Ridgeview Farm brings their wonderful seasonable bouquets to the Wednesday market.  The recent heat wave means another round of summer’s favorite flower — the zinnia.    Ridgeview is in the middle of apple season.  They grow over 60 kinds.   Ask about the different apples – some have very colorful histories.

Welcome Twin Palms Farm to the Wednesday market.   Twin Palms has been at the Thursday market which sadly has closed for the summer, so they are joining us Wednesday mornings.

Here’s how the farmer describes the farm.  “We are a small-scale community-supported farm run by one farmer and his sidekick, always practicing natural and sustainable growing methods, bringing together the ingredients that make our bodies healthier without the use of synthetic fertilizers, pesticides, herbicides or genetically modified plants. We are registered organic; practice dry-farming techniques whenever possible to conserve water; rotate crops and grow cover crops to ensure soil strength and fertility. Most importantly, we work hard and have fun growing our fruits and vegetables.
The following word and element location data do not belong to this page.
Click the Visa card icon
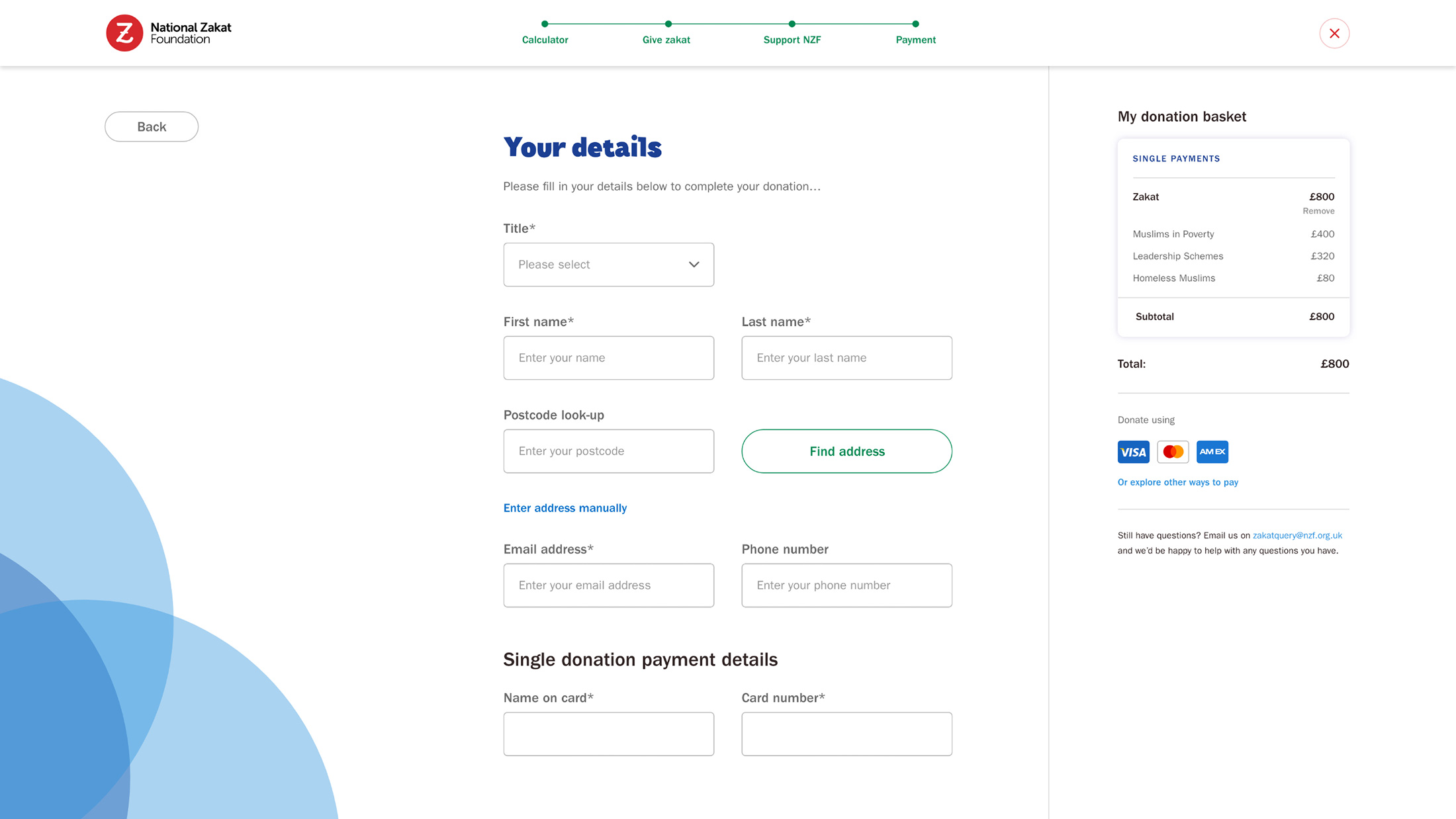Screen dimensions: 1456x819 (x=1133, y=452)
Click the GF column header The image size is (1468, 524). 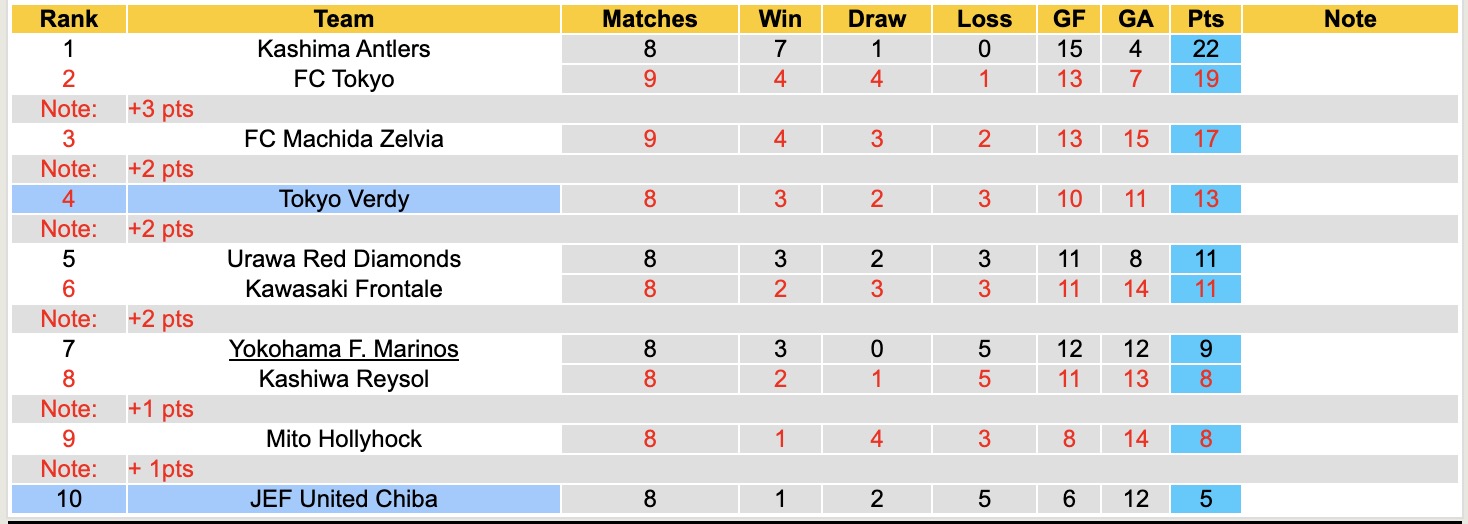(x=1069, y=19)
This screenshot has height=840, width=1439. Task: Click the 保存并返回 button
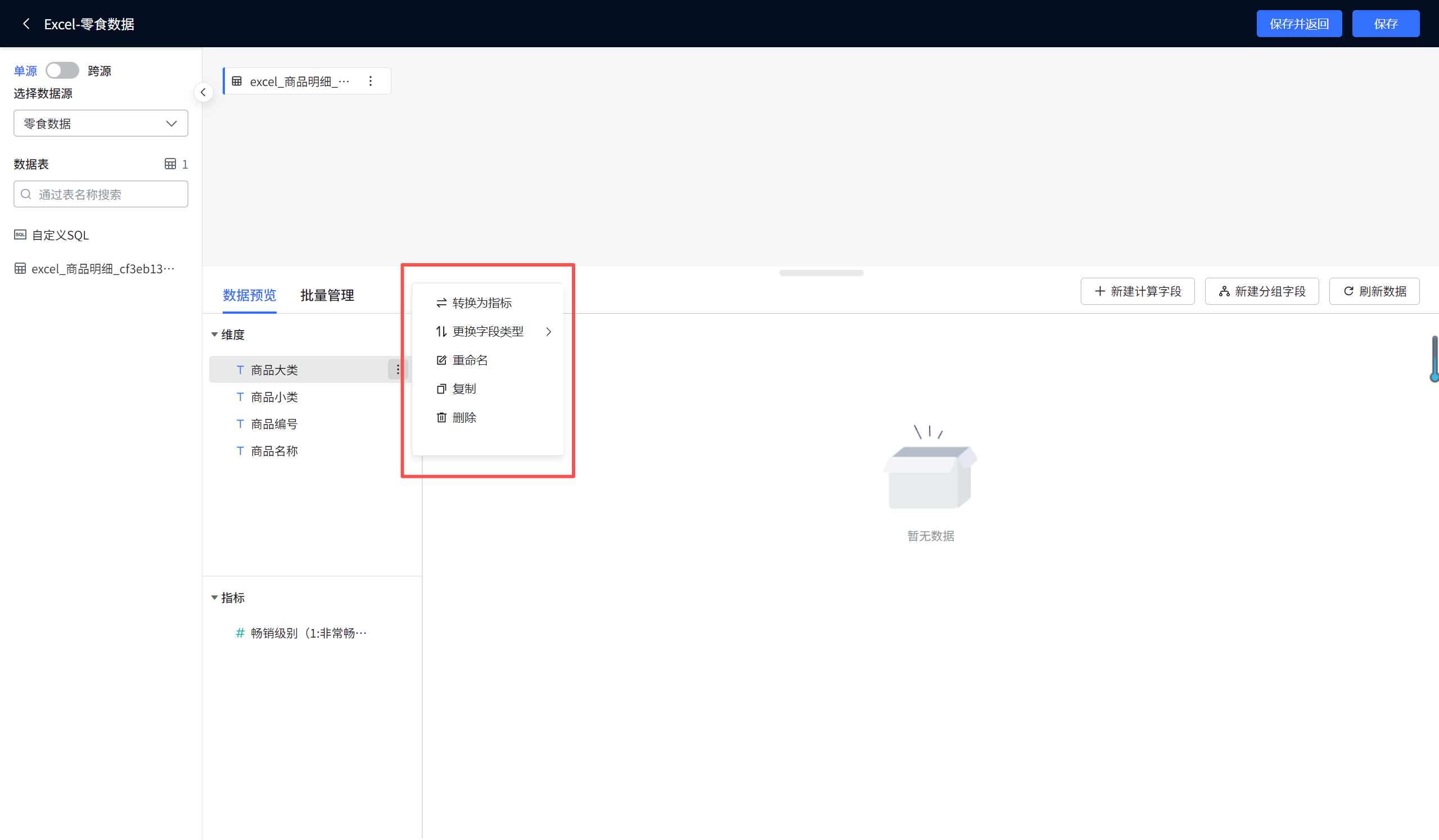click(x=1298, y=24)
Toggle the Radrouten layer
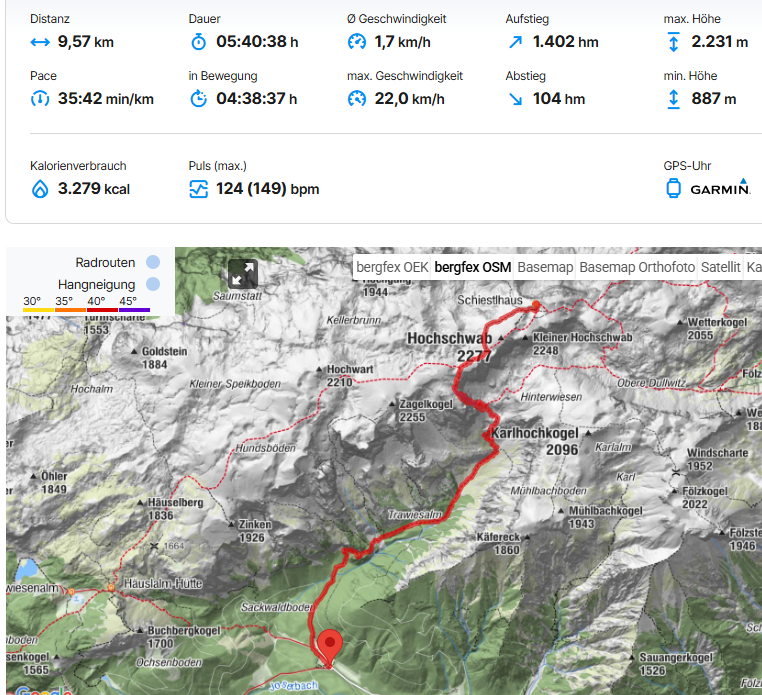This screenshot has width=762, height=695. click(x=153, y=262)
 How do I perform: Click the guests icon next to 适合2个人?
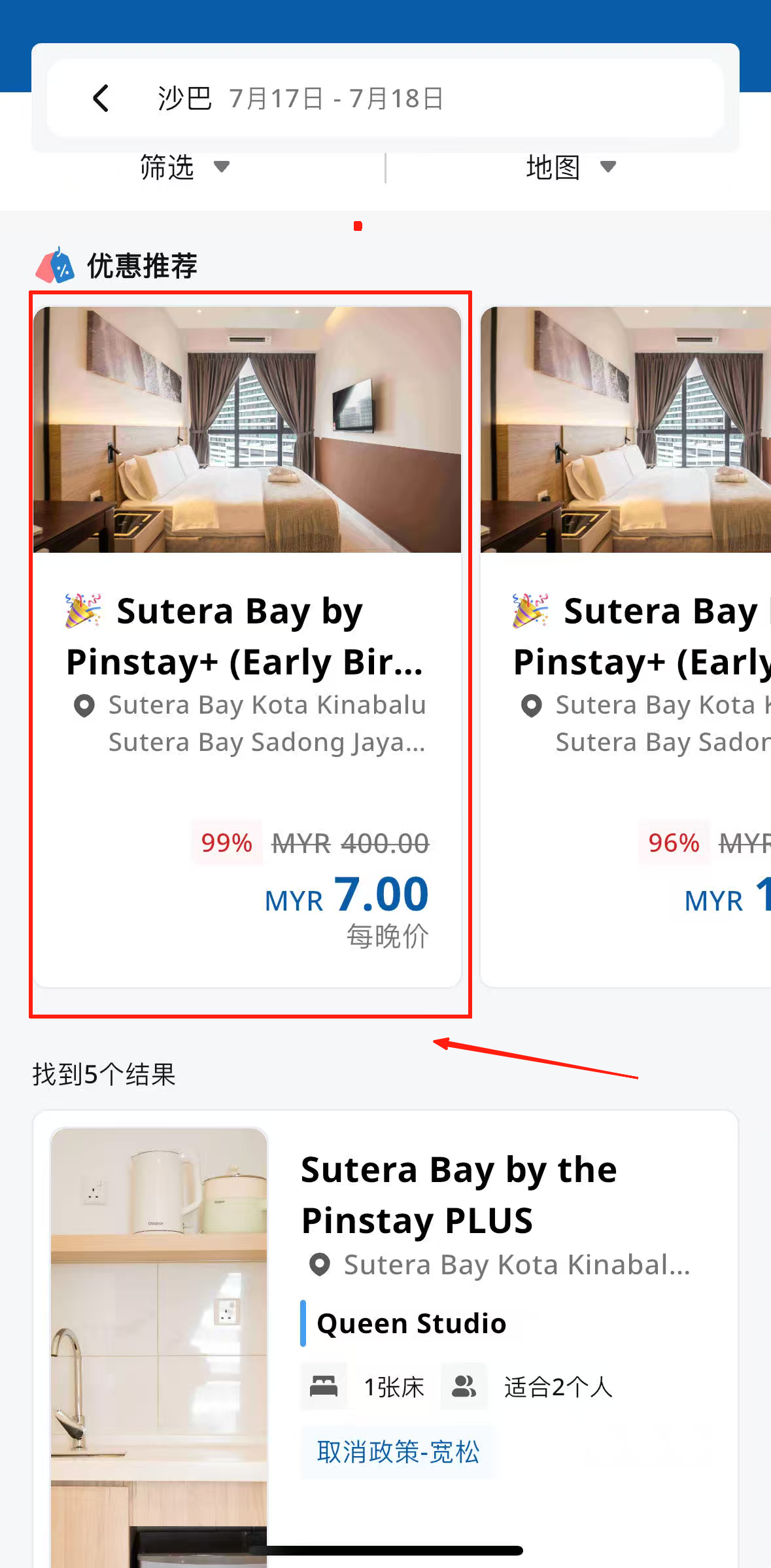464,1385
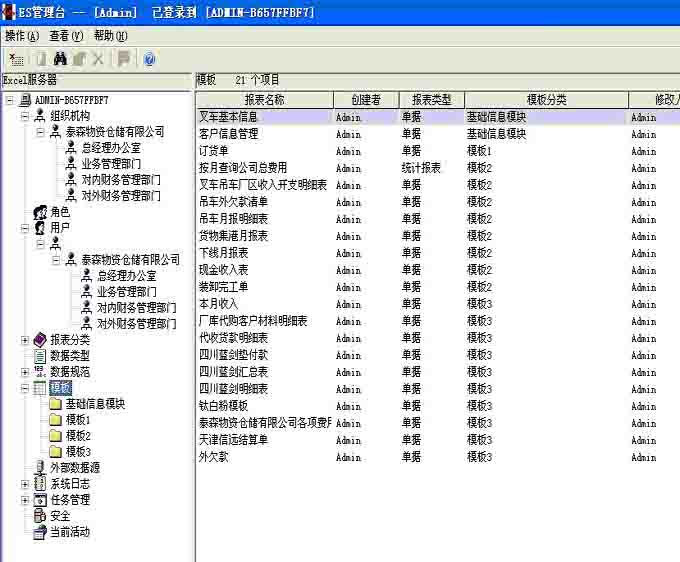The height and width of the screenshot is (562, 680).
Task: Open the 帮助(H) menu
Action: click(110, 36)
Enjoy.”

These are some of what they grow Arugula, Apples, Beets, Broccoli, Bok Choy, Cabbage, Carrots, Cilantro, Cucumbers, Eggplant, Green Beans, Figs, Herbs, Kale, Kohlrabi, Lettuce, Onions, Peaches, Pears, Peppers, Plums, Potatoes, Pumpkins, Radishes, Raspberries, Salad Mix, Snap Peas, Spinach, Strawberries, Squash- Summer/Winter, Swiss Chard, Turnips, Tomatoes and Flowers.  They have a CSA

Welcome Louis and Karen.





An apple a day… that’s all we ask

Celebrate fresh, local apples at the market this Saturday, September 8th.  Free Tastings

Does an apple a day keep the doctor away?    This old Welsh proverb actually applies to all round fruit — but the apple does have some excellent nutritional benefits.

  • Pectin — Pectin is a form of soluble fiber than lowers both blood pressure and glucose levels. It can also lower the levels of LDL, or “bad” cholesterol in the body. Pectin, like other forms of fiber, helps maintain the health of the digestive system. Apples are an excellent source of pectin.
  • Boron — A nutrient found in abundance in apples, boron supports strong bones and a healthy brain.
  • Quercetin — A flavonoid, this nutrient shows promise for reducing the risk of various cancers, including cancers in the lungs and breast. It may also reduce free radical damage. Free radicals develop when atoms in the body’s cells have unpaired electrons, which can lead to damage to different parts of the cell, including DNA. Quercetin may neutralize free radical damage, which has been implicated in a variety of age-related health problems, including Alzheimer’s disease.
  • Vitamin C — Vitamin C boosts immunity, which helps maintain overall health.
  • Phytonutrients — Apples are rich in a variety of phytonutrients, including vitamins A and E and beta carotene. These compounds fight damage from free radicals and can have a profound affect on health, including reducing the risk of heart disease, diabetes and asthma.

Apples also act as a toothbrush, cleaning teeth and killing bacteria in the mouth, which may reduce the risk of tooth decay. They’re also low in calorie density, one of the trademarks of a healthy food. When a food is low in calorie density you can eat good size portions of the food for relatively few calories. In addition, apples are affordable and readily available.

Supermarket shoppers can’t easily tell which apples are fresh and which from storage, but customers atfarmers’ market can expect to find the new crop, including the sought-after heirlooms.

“Apples held in cold storage for three months contain lower levels of antioxidants. With extended storage, they also lose flavor and aroma; they can go floury quickly unless kept in the fridge.”

The Saturday market has a number of farmers with a variety of apples including  heirlooms including some that are the few remaining trees of antique types.  Wednesday, Ridgeview Farm, with over 50 different kinds of apples through-out the season, attends the market.